Some similar findings for the PFS model. Again, we see that the current value of worst pain score was significant, hazard ratio 1.388, and again, the current value of pain interference score was not significant. Similarly to the overall survival model, those that received placebo had more skeletal lesions, were younger, and had worse Gleason score disease was also significant in the multivariable model for PFS.

This study does have several important discussion points. In the secondary analysis of the LATITUDE trial, both baseline pain and dynamic change in pain were associated with overall survival and progression-free survival in men with de novo metastatic castrate-sensitive prostate cancer. Compared to baseline pain, dynamic change in pain reported scores had a relatively stronger association with OS and PFS.

It's important to note that pain is a common symptom in patients with metastatic prostate cancer and these findings could in part be attributed to the underlying link between cancer progression and pathophysiology of pain, such that nerve growth factors secreted by the tumor inflammatory and immune cells trigger pain exacerbation by TrkA receptor-mediated actions, such as the release of neurotransmitters. Also, this is important as these findings are consistent with those found in the FIRSTANA study, which looked at docetaxel versus cabazitaxel in chemotherapy-naive mCRPC, whereas they found that pain progression at initiation of chemotherapy was also associated with worse overall survival.

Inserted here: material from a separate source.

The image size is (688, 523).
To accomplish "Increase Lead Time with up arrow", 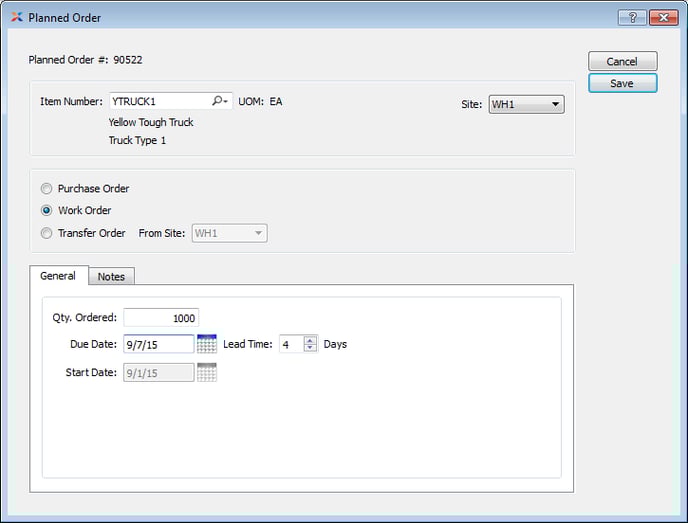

In conclusion, dynamic change in patient-reported pain has a significant association with PFS and OS and men with de novo metastatic castrate-sensitive prostate cancer. Due to its independent and superior prognostic ability, dynamic changes in patient-reported pain have the potential to tailor therapy in mCSPC patient population based on response to initial therapy and could be considered a dynamic prognostic marker above and beyond its role as a very important tool for quality of life measurement. This work underscores the importance of patient-reported quality of life metrics, such as pain not solely to measure the patient experience, but also highlights a potential dynamic interplay of quality and quantity of life in this patient population. Finally, further studies in mCSPC patient cohorts are required to validate this association and to explore the underlying mechanistic biology.

Thank you very much for your attention and we hope you enjoyed this UroToday Journal Club discussion of a secondary analysis of the LATITUDE trial.